Jacqueline va au théâtre
Hier, j'avais prévu une soirée tranquille, dans mon fauteuil, devant un bon feu de cheminée. Je m'étais préparé un punch du planteur avec ce rhum exceptionnel que mon fils venait de me rapporter de la Martinique, et j'avais choisi dans ma bibliothèque un Agatha Christie déjà lu deux ou trois fois ; ce qui n'est pas gênant, car ayant très peu de mémoire, je ne me souviens plus du dénouement, et jusqu’à la dernière page je cherche l'assassin. C'est bien pratique ce manque de mémoire qui me permet également de revoir le même film indéfiniment. Ah ! Revoir dix fois « Casablanca » et se demander encore si Ingrid Bergman s'en va prendre l’avion ou revient se jeter dans les bras de Bogart ! Quelle volupté !
Donc hier soir tout était prêt pour une super soirée. J’avais mis mes pantoufles, bourré ma pipe ; il ne me restait plus qu'à l'allumer, quand Jacqueline me dit :
— Ce soir on va au théâtre ! L'avais-tu oublié ?
Effectivement, j'avais oublié.
— Qu'est-ce qu'on va voir ?
— Le Cid.
— Le cidre ?
— Le Cid ! De Corneille ! Tu sais : O rage o désespoir…
— J'aurais préféré…
— Tu n'as rien à préférer du tout. Moi non plus ça ne m'enchante pas, le Cid. Mais tu sais bien que nous y allons parce que nos amis Jean-Claude Villette et Tony Arcas ont dans cette pièce le rôle de leur vie. Il faut toujours soutenir les amis.
Ça me revient. Jean-Claude joue le vieux Don Diègue…
—Et Tony joue Rodrigue.
Et nous voilà au théâtre. Ça commence mal. Y a le paternel de Rodrigue qui se prend une tarte maison.
— Rodrigue as-tu du cœur ? qu'il dit à son lardon.
Et voilà que le type assis à côté de moi se met à tousser.
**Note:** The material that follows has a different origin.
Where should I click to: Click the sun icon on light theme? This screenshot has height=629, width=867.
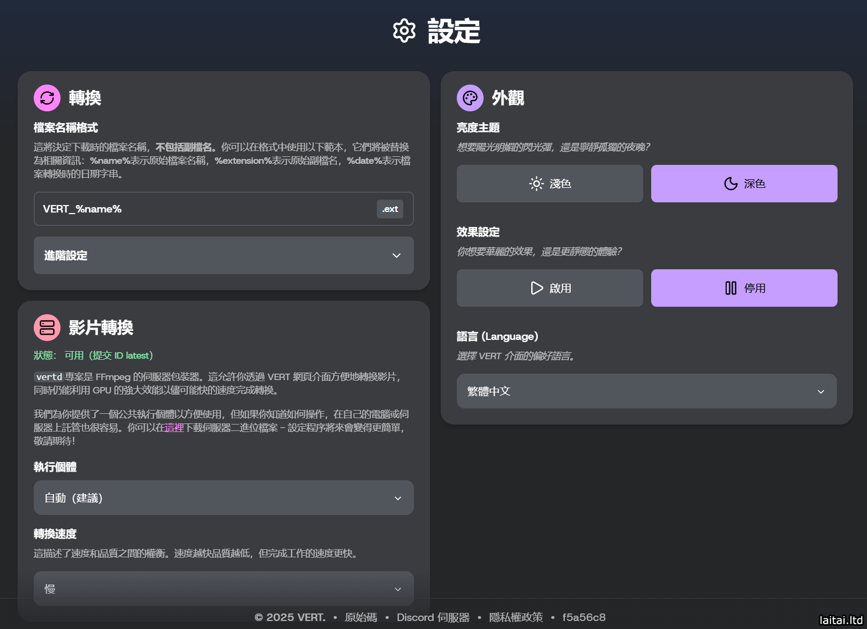[536, 184]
Le mec a dû se choper une bronchite de première avec ce printemps pourris que nous avons. C'est curieux cette habitude qu'ont les gens de venir au théâtre pour tousser. Comme s’ils ne pouvaient pas le faire chez eux, en lisant Agatha. Avouez que c'est gênant. Surtout que ça semble contagieux. Au quatrième rang, une dame donne la réplique. Puis c'est au balcon qu'un vieillard en fin de vie semble vouloir cracher ce qui lui reste de poumons. Du coup nous n'avons pas entendu la réponse de Rodrigue. Jacqueline s'énerve.
— Je vous demande de vous arrêter !
Voilà à peu près ce qu'elle envoie au catarrheux d'à côté, mais en moins poli.
O rage o désespoir…
Le passage à ne pas manquer. Jean-Claude est superbe dans le rôle. Mais voilà, maintenant c'est toute la salle qui tousse.
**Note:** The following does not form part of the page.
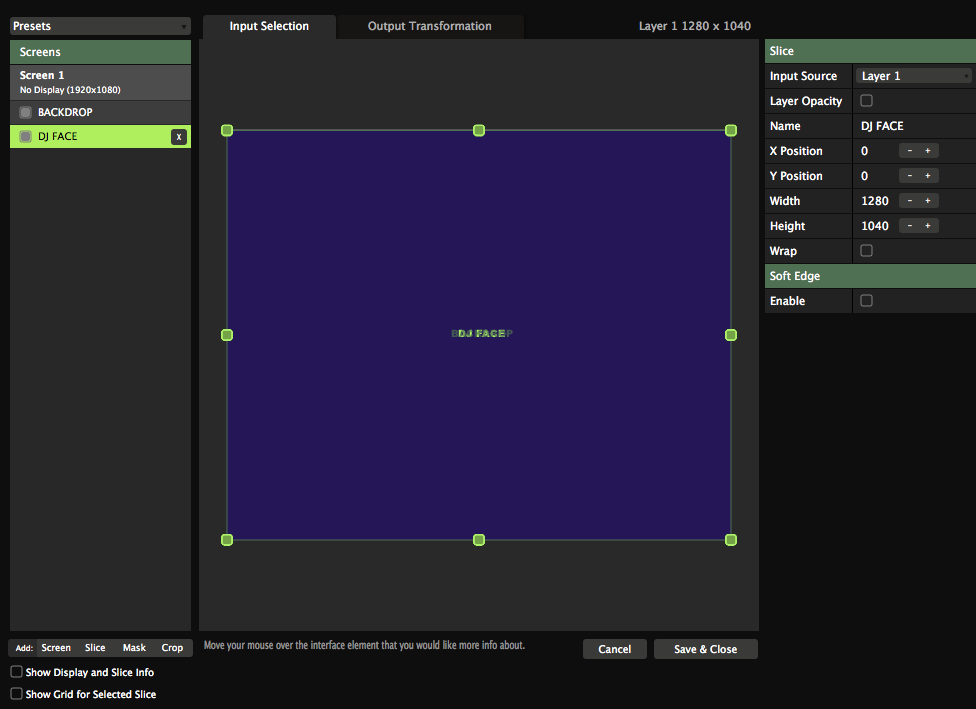Viewport: 976px width, 709px height.
Task: Open the Presets dropdown
Action: click(100, 27)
Tony lui-même, sur scène, y va de quelques raclements de gorge.
Je me sens comme des picotements du côté de la glotte… Je me retiens (Because Jacqueline)
Nous arrivons péniblement à la fin. Rodrigue épouse Chimène. Je ne me souvenais pas de cet happy-end.
Le pot de l'amitié dans le hall. Félicitations, congratulations, accolades, bisous bisous. Je constate que plus personne ne tousse.
Le théâtre a des vertus thérapeutiques.